### EXTRACTED INFORMATION
==*==

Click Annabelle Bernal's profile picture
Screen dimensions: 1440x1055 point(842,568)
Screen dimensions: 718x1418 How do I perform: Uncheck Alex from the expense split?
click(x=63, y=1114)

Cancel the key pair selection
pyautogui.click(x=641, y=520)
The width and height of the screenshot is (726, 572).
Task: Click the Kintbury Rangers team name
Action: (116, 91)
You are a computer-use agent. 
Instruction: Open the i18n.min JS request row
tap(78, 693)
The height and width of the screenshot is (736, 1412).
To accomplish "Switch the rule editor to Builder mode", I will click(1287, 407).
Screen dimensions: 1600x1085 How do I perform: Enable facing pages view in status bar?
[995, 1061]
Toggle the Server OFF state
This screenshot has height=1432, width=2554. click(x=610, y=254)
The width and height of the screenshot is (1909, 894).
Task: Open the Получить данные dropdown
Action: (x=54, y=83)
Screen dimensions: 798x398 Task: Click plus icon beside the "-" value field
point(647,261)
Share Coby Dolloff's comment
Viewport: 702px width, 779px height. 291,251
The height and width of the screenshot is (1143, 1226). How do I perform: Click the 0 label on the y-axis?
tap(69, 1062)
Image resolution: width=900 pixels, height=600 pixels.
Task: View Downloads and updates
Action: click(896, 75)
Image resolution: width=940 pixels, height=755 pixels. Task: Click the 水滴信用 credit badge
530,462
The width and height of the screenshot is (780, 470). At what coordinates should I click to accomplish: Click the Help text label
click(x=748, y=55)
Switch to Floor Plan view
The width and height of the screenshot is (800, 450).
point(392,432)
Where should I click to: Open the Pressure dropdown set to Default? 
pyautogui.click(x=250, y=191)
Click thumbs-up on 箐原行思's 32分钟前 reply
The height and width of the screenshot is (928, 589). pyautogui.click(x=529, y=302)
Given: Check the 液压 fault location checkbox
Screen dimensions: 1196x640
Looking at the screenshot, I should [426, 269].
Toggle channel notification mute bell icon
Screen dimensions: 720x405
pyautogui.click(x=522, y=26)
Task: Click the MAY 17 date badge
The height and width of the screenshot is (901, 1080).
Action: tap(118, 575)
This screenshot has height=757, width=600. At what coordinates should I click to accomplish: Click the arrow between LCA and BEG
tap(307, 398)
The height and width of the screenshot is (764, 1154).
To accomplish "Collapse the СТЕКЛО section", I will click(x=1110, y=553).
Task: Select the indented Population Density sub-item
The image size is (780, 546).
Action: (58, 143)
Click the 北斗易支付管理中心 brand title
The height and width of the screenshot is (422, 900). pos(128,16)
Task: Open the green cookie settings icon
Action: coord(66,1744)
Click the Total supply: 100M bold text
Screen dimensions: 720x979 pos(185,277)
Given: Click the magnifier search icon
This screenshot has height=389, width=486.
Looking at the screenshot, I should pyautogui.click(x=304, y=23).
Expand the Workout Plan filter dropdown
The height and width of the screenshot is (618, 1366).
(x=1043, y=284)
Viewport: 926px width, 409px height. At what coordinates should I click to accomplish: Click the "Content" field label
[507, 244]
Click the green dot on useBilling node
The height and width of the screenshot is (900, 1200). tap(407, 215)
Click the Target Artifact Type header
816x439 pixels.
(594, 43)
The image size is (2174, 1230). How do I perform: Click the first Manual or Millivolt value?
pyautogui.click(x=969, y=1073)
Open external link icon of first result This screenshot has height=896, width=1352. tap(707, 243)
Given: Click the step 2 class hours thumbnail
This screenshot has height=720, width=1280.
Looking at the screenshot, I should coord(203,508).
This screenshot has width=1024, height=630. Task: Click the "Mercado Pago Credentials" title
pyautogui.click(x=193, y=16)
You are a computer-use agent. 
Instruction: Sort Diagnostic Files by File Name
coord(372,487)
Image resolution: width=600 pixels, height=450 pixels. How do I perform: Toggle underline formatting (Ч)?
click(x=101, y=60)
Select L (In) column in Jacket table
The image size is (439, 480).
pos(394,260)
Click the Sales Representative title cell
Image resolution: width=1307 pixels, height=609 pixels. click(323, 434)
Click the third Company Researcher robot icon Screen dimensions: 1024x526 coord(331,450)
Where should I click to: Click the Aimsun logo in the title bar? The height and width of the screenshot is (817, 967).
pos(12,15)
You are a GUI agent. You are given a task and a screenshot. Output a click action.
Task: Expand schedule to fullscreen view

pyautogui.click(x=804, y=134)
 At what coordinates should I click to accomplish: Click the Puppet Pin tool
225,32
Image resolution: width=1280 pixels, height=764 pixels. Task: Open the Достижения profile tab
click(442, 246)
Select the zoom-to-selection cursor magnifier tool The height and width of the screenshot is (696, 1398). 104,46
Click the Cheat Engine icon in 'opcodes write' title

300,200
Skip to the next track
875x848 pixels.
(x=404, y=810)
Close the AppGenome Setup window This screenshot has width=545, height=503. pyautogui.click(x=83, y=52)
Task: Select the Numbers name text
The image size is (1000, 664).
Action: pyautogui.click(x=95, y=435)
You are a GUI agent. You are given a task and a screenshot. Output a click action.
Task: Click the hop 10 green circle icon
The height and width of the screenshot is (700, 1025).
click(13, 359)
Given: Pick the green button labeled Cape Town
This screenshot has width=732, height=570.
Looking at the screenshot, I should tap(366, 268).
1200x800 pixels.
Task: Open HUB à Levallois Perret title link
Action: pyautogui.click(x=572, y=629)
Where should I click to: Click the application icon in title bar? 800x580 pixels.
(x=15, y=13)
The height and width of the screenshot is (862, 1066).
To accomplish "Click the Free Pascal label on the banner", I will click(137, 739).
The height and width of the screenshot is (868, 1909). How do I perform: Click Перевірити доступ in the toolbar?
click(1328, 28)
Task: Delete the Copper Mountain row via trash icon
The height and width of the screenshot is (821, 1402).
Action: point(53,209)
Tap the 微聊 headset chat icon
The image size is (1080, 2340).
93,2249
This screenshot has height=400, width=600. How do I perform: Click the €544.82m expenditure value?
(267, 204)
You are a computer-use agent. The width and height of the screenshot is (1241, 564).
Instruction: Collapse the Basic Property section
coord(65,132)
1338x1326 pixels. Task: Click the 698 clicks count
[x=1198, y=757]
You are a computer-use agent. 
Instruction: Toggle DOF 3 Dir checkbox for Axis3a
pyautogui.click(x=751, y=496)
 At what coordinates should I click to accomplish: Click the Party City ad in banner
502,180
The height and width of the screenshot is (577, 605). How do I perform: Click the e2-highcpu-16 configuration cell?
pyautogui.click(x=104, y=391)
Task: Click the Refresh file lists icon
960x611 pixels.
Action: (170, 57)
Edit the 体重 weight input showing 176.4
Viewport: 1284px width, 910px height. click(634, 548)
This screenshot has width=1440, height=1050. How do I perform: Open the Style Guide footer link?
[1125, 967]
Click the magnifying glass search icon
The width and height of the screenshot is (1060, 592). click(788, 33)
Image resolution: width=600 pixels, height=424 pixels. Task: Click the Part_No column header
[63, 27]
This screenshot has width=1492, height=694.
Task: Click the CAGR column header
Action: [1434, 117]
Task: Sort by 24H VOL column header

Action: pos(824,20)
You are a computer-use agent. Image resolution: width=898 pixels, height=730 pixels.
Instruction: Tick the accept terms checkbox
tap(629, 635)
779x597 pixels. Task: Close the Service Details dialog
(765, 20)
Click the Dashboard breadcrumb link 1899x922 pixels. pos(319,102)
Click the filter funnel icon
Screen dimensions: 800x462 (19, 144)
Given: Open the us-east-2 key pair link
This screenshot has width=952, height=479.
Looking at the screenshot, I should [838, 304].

==*==

For this exercise, transcribe all the records exactly.

### OUTPUT FOR THIS TASK
Click Annabelle Bernal's profile picture
Screen dimensions: 1440x1055 point(842,568)
Screen dimensions: 718x1418 How do I perform: Uncheck Alex from the expense split?
click(x=63, y=1114)

Cancel the key pair selection
pyautogui.click(x=641, y=520)
The width and height of the screenshot is (726, 572).
Task: Click the Kintbury Rangers team name
Action: (116, 91)
You are a computer-use agent. 
Instruction: Open the i18n.min JS request row
tap(78, 693)
The height and width of the screenshot is (736, 1412).
To accomplish "Switch the rule editor to Builder mode", I will click(1287, 407).
Screen dimensions: 1600x1085 How do I perform: Enable facing pages view in status bar?
[995, 1061]
Toggle the Server OFF state
This screenshot has height=1432, width=2554. click(x=610, y=254)
The width and height of the screenshot is (1909, 894).
Task: Open the Получить данные dropdown
Action: (x=54, y=83)
Screen dimensions: 798x398 Task: Click plus icon beside the "-" value field
point(647,261)
Share Coby Dolloff's comment
Viewport: 702px width, 779px height. 291,251
The height and width of the screenshot is (1143, 1226). How do I perform: Click the 0 label on the y-axis?
tap(69, 1062)
Image resolution: width=900 pixels, height=600 pixels.
Task: View Downloads and updates
Action: click(896, 75)
Image resolution: width=940 pixels, height=755 pixels. Task: Click the 水滴信用 credit badge
530,462
The width and height of the screenshot is (780, 470). At what coordinates should I click to accomplish: Click the Help text label
click(x=748, y=55)
Switch to Floor Plan view
The width and height of the screenshot is (800, 450).
point(392,432)
Where should I click to: Open the Pressure dropdown set to Default? 
pyautogui.click(x=250, y=191)
Click thumbs-up on 箐原行思's 32分钟前 reply
The height and width of the screenshot is (928, 589). pyautogui.click(x=529, y=302)
Given: Check the 液压 fault location checkbox
Screen dimensions: 1196x640
Looking at the screenshot, I should [426, 269].
Toggle channel notification mute bell icon
Screen dimensions: 720x405
pyautogui.click(x=522, y=26)
Task: Click the MAY 17 date badge
The height and width of the screenshot is (901, 1080).
Action: tap(118, 575)
This screenshot has height=757, width=600. At what coordinates should I click to accomplish: Click the arrow between LCA and BEG
tap(307, 398)
The height and width of the screenshot is (764, 1154).
To accomplish "Collapse the СТЕКЛО section", I will click(x=1110, y=553).
Task: Select the indented Population Density sub-item
The image size is (780, 546).
Action: (58, 143)
Click the 北斗易支付管理中心 brand title
The height and width of the screenshot is (422, 900). pos(128,16)
Task: Open the green cookie settings icon
Action: coord(66,1744)
Click the Total supply: 100M bold text
Screen dimensions: 720x979 pos(185,277)
Given: Click the magnifier search icon
This screenshot has height=389, width=486.
Looking at the screenshot, I should pyautogui.click(x=304, y=23).
Expand the Workout Plan filter dropdown
The height and width of the screenshot is (618, 1366).
(x=1043, y=284)
Viewport: 926px width, 409px height. At what coordinates should I click to accomplish: Click the "Content" field label
[507, 244]
Click the green dot on useBilling node
The height and width of the screenshot is (900, 1200). tap(407, 215)
Click the Target Artifact Type header
816x439 pixels.
(594, 43)
The image size is (2174, 1230). How do I perform: Click the first Manual or Millivolt value?
pyautogui.click(x=969, y=1073)
Open external link icon of first result This screenshot has height=896, width=1352. tap(707, 243)
Given: Click the step 2 class hours thumbnail
This screenshot has height=720, width=1280.
Looking at the screenshot, I should coord(203,508).
This screenshot has width=1024, height=630. Task: Click the "Mercado Pago Credentials" title
pyautogui.click(x=193, y=16)
You are a computer-use agent. 
Instruction: Sort Diagnostic Files by File Name
coord(372,487)
Image resolution: width=600 pixels, height=450 pixels. How do I perform: Toggle underline formatting (Ч)?
click(x=101, y=60)
Select L (In) column in Jacket table
The image size is (439, 480).
pos(394,260)
Click the Sales Representative title cell
Image resolution: width=1307 pixels, height=609 pixels. click(323, 434)
Click the third Company Researcher robot icon Screen dimensions: 1024x526 coord(331,450)
Where should I click to: Click the Aimsun logo in the title bar? The height and width of the screenshot is (817, 967).
pos(12,15)
You are a GUI agent. You are given a task and a screenshot. Output a click action.
Task: Expand schedule to fullscreen view

pyautogui.click(x=804, y=134)
 At what coordinates should I click to accomplish: Click the Puppet Pin tool
225,32
Image resolution: width=1280 pixels, height=764 pixels. Task: Open the Достижения profile tab
click(442, 246)
Select the zoom-to-selection cursor magnifier tool The height and width of the screenshot is (696, 1398). 104,46
Click the Cheat Engine icon in 'opcodes write' title

300,200
Skip to the next track
875x848 pixels.
(x=404, y=810)
Close the AppGenome Setup window This screenshot has width=545, height=503. pyautogui.click(x=83, y=52)
Task: Select the Numbers name text
The image size is (1000, 664).
Action: pyautogui.click(x=95, y=435)
You are a GUI agent. You are given a task and a screenshot. Output a click action.
Task: Click the hop 10 green circle icon
The height and width of the screenshot is (700, 1025).
click(13, 359)
Given: Pick the green button labeled Cape Town
This screenshot has width=732, height=570.
Looking at the screenshot, I should tap(366, 268).
1200x800 pixels.
Task: Open HUB à Levallois Perret title link
Action: pyautogui.click(x=572, y=629)
Where should I click to: Click the application icon in title bar? 800x580 pixels.
(x=15, y=13)
The height and width of the screenshot is (862, 1066).
To accomplish "Click the Free Pascal label on the banner", I will click(137, 739).
The height and width of the screenshot is (868, 1909). How do I perform: Click Перевірити доступ in the toolbar?
click(1328, 28)
Task: Delete the Copper Mountain row via trash icon
The height and width of the screenshot is (821, 1402).
Action: point(53,209)
Tap the 微聊 headset chat icon
The image size is (1080, 2340).
93,2249
This screenshot has height=400, width=600. How do I perform: Click the €544.82m expenditure value?
(267, 204)
You are a computer-use agent. The width and height of the screenshot is (1241, 564).
Instruction: Collapse the Basic Property section
coord(65,132)
1338x1326 pixels. Task: Click the 698 clicks count
[x=1198, y=757]
You are a computer-use agent. 
Instruction: Toggle DOF 3 Dir checkbox for Axis3a
pyautogui.click(x=751, y=496)
 At what coordinates should I click to accomplish: Click the Party City ad in banner
502,180
The height and width of the screenshot is (577, 605). How do I perform: Click the e2-highcpu-16 configuration cell?
pyautogui.click(x=104, y=391)
Task: Click the Refresh file lists icon
960x611 pixels.
Action: (170, 57)
Edit the 体重 weight input showing 176.4
Viewport: 1284px width, 910px height. click(634, 548)
This screenshot has width=1440, height=1050. How do I perform: Open the Style Guide footer link?
[1125, 967]
Click the magnifying glass search icon
The width and height of the screenshot is (1060, 592). click(788, 33)
Image resolution: width=600 pixels, height=424 pixels. Task: Click the Part_No column header
[63, 27]
This screenshot has width=1492, height=694.
Task: Click the CAGR column header
Action: [1434, 117]
Task: Sort by 24H VOL column header

Action: pos(824,20)
You are a computer-use agent. Image resolution: width=898 pixels, height=730 pixels.
Instruction: Tick the accept terms checkbox
tap(629, 635)
779x597 pixels. Task: Close the Service Details dialog
(765, 20)
Click the Dashboard breadcrumb link 1899x922 pixels. pos(319,102)
Click the filter funnel icon
Screen dimensions: 800x462 (19, 144)
Given: Open the us-east-2 key pair link
This screenshot has width=952, height=479.
Looking at the screenshot, I should [838, 304].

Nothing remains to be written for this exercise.